Going public was what was required to make them come clean. The day after I shared my conclusions in a New York Times opinion piece, the White House finally acknowledged that the now-infamous 16 words "did not rise to the level of inclusion in the State of the Union address."

That should have been the end. But instead, the president's men — allegedly including Libby and at least one other (known only as "Official A") — were determined to defame and discredit Valerie and me.

They used eager allies in Congress and the conservative media, beginning with Novak. Perhaps the most egregious of the attacks was New York GOP Rep. Peter King's odious suggestion that Valerie "got what she deserved."

Valerie was an innocent in this whole affair. Although there were suggestions that she was behind the decision to send me to Niger, the CIA told Newsday just a week after the Novak article appeared that "she did not recommend her husband to undertake the Niger assignment." The CIA repeated the same statement to every reporter thereafter.

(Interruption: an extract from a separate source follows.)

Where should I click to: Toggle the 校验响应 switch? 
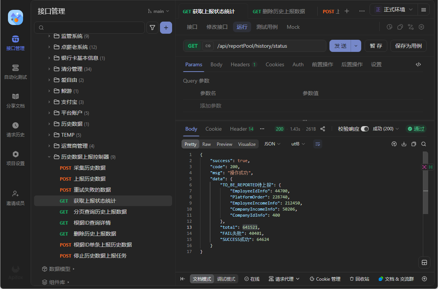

The grand jury has now concluded that at least one of the president's men committed crimes. We are heartened that our system of justice is working and appreciative of the work done by our fellow citizens who devoted two years of their lives to grand jury duty.

The attacks on Valerie and me were upsetting, disruptive and vicious. They amounted to character assassination. Senior administration officials used the power of the White House to make our lives hell for the last 27 months.

But more important, they did it as part of a clear effort to cover up the lies and disinformation used to justify the invasion of Iraq. That is the ultimate crime.

The war in Iraq has claimed more than 17,000 dead and wounded American soldiers, many times more Iraqi casualties and close to $200 billion.

It has left our international reputation in tatters and our military broken. It has weakened the United States, increased hatred of us and made terrorist attacks against our interests more likely in the future.

It has been, as Gen. William Odom suggested, the greatest strategic blunder in the history of our country.

We anticipate no mea culpa from the president for what his senior aides have done to us. But he owes the nation both an explanation and an apology.